Find "Given: Favorite the item with the star icon" in the listing below, then set down only that line and each later line, unchanged, leaving out pictures.
::::::::::
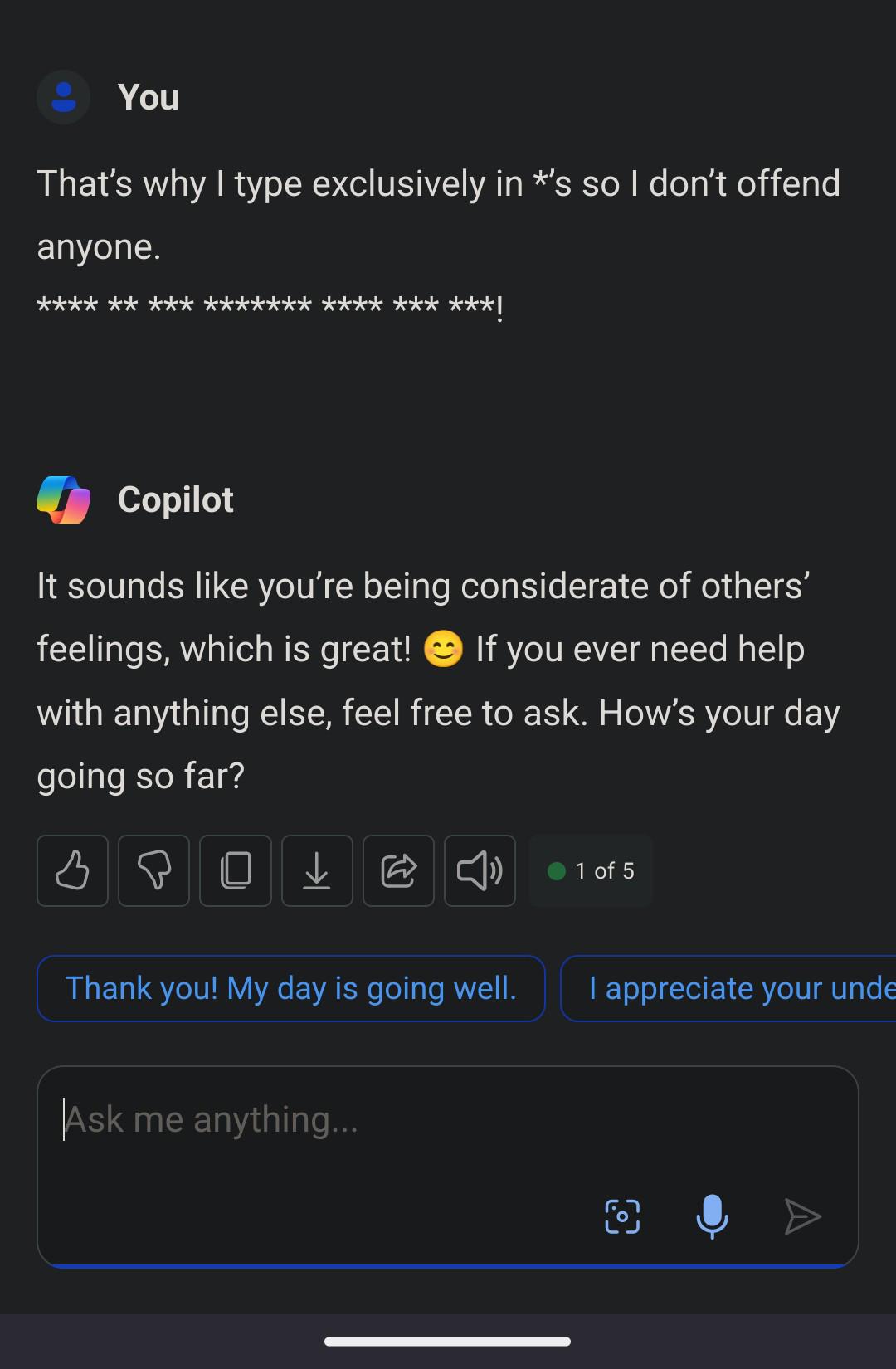The width and height of the screenshot is (896, 1369).
Task: Click the asterisk-only message line
Action: pyautogui.click(x=270, y=306)
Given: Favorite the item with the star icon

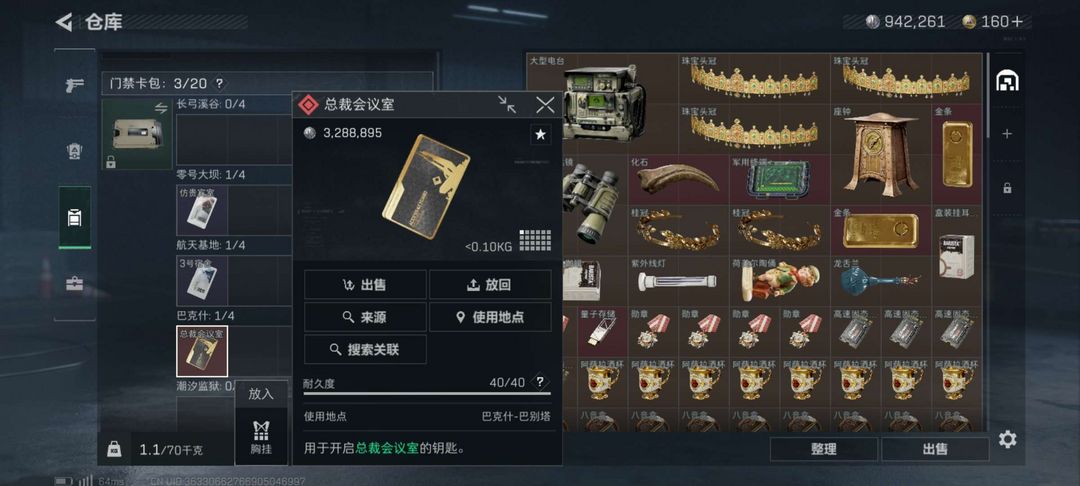Looking at the screenshot, I should pos(541,135).
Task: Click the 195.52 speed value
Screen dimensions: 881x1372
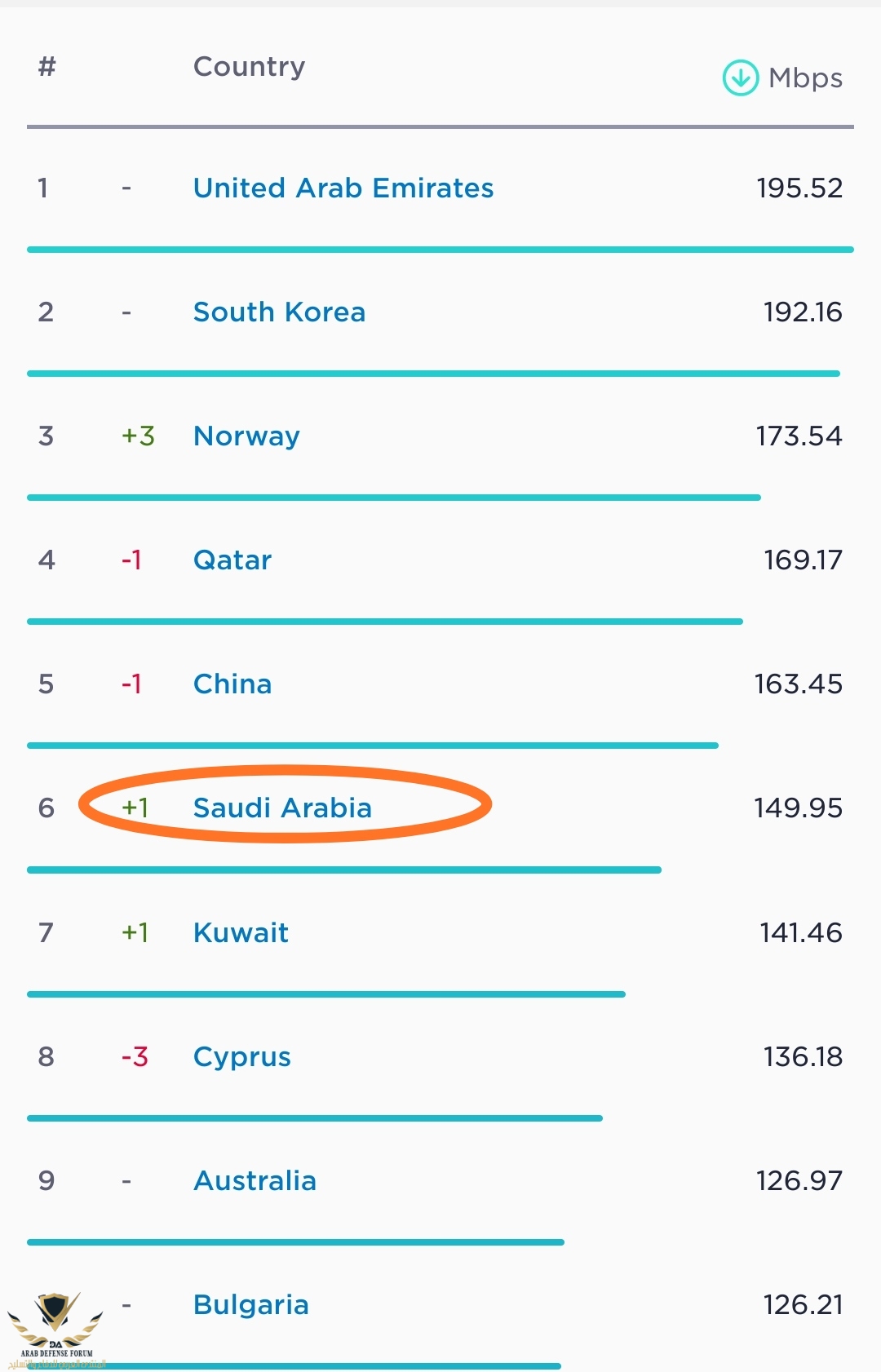Action: click(x=799, y=188)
::::::::::
• [Response to the exercise]:
Given: Favorite the item with the star icon

Looking at the screenshot, I should pos(541,135).
Task: Click the 195.52 speed value
Screen dimensions: 881x1372
Action: click(x=799, y=188)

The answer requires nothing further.